O Decreto n. 07, de 08 de fevereiro de 2010, do Estado do Rio Grande do Sul, chega a mencionar a necessidade de observação dos riscos ambientais, mas baliza o cumprimento de medidas mitigadoras e compensatórias à realização de adaptações do próprio empreendimento, a exemplo da instalação de filtros, medidas de estanqueidade, disposição adequada de resíduos comuns e hospitalares. Não considera, portanto, a cidade enquanto meio ambiente e o entorno do empreendimento como aspecto essencial para alcance da sustentabilidade.

A Lei Complementar n. 793, de 14 de janeiro de 2013, do Município de Santos, aduz a classificação dos empreendimentos ou atividades de acordo com o respectivo impacto ambiental, todavia, apenas exige a apresentação, pelo empreendedor, de documentos que atestem a existência ou não de áreas de interesse ambiental no entorno, além da demonstração dos recursos ambientais e suas interações, de modo a “caracterizar a situação da área, destacando o patrimônio natural”.

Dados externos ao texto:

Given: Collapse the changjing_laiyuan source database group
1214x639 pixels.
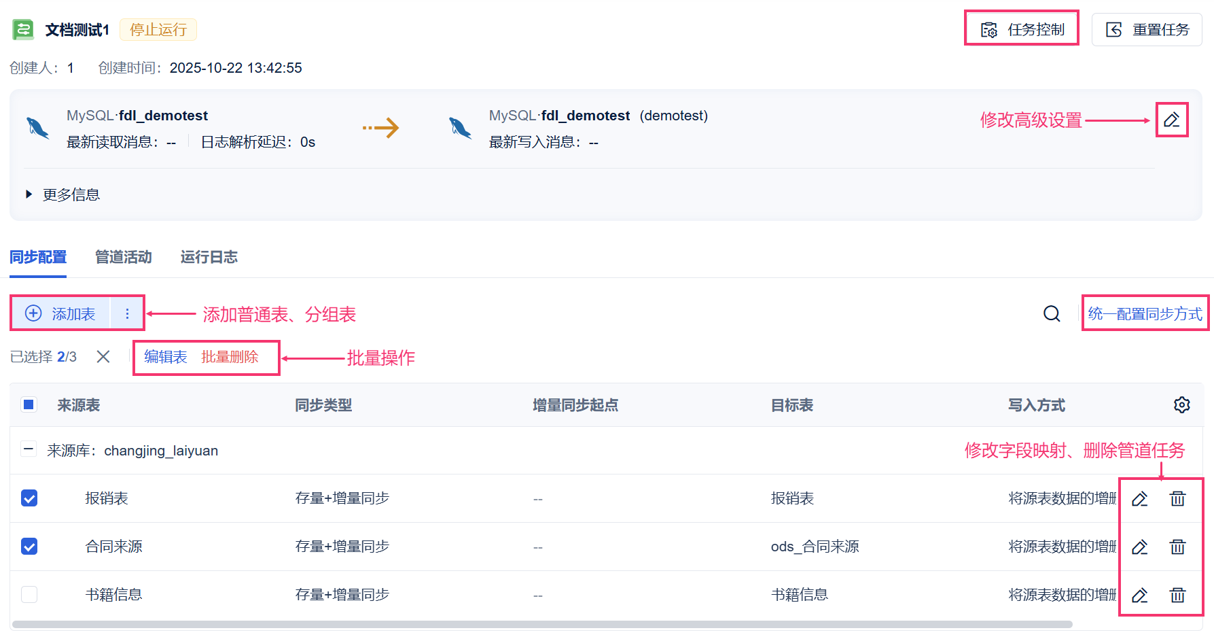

Mesmo as legislações que procuram atrelar a realização do Estudo de Impacto de Vizinhança – EIV ao cumprimento de medidas protetivas do meio ambiente são abstratas e vagas em suas redações, não concedendo ao aplicador uma noção concreta de quais seriam tais medidas e os limites das mesmas. Podemos vislumbrar tal lacuna na Lei n. 17.511, de 2008, do Município do Recife, que, no inciso I do seu artigo 189 traz como questão de análise obrigatória do EIV o “meio ambiente”.

                                                                                                               

4  Em que pese o Estatuto da Cidade exigir lei municipal, a existência de legislação estadual sobre o tema se

mostra constante, a exemplo do Rio Grande do Sul e Goiás, que possuem Decreto Estadual e Lei Estadual, respectivamente, sobre o tema.  

Diante do quadro exposto, vislumbra-se que o Estudo de Impacto de Vizinhança – EIV, embora norteado pelo Estatuto da Cidade e previsto em muitas legislações locais, ainda não possui firme compreensão da sua real utilidade enquanto instrumento de política de gestão urbano-ambiental.

Sua interpretação, portanto, permanece com lacunas de sentido, que precisam ser preenchidas para que o aplicador das leis, seja jurista, seja técnico, possua uma real noção do que deve ou não avaliar sob o aspecto ambiental quando diante de um Estudo de Impacto de Vizinhança.

O real e concreto conceito de meio ambiente urbano não se encontra delimitado na legislação ou na doutrina, o que tem levado às incoerências aqui expostas. Conquanto o EIV seja tratado, pelas ciências especializadas, como estudo ambiental aplicável ao meio urbano, sua utilização prática tem sido realizada como mero avaliador de impactos urbanísticos e de infraestrutura urbana.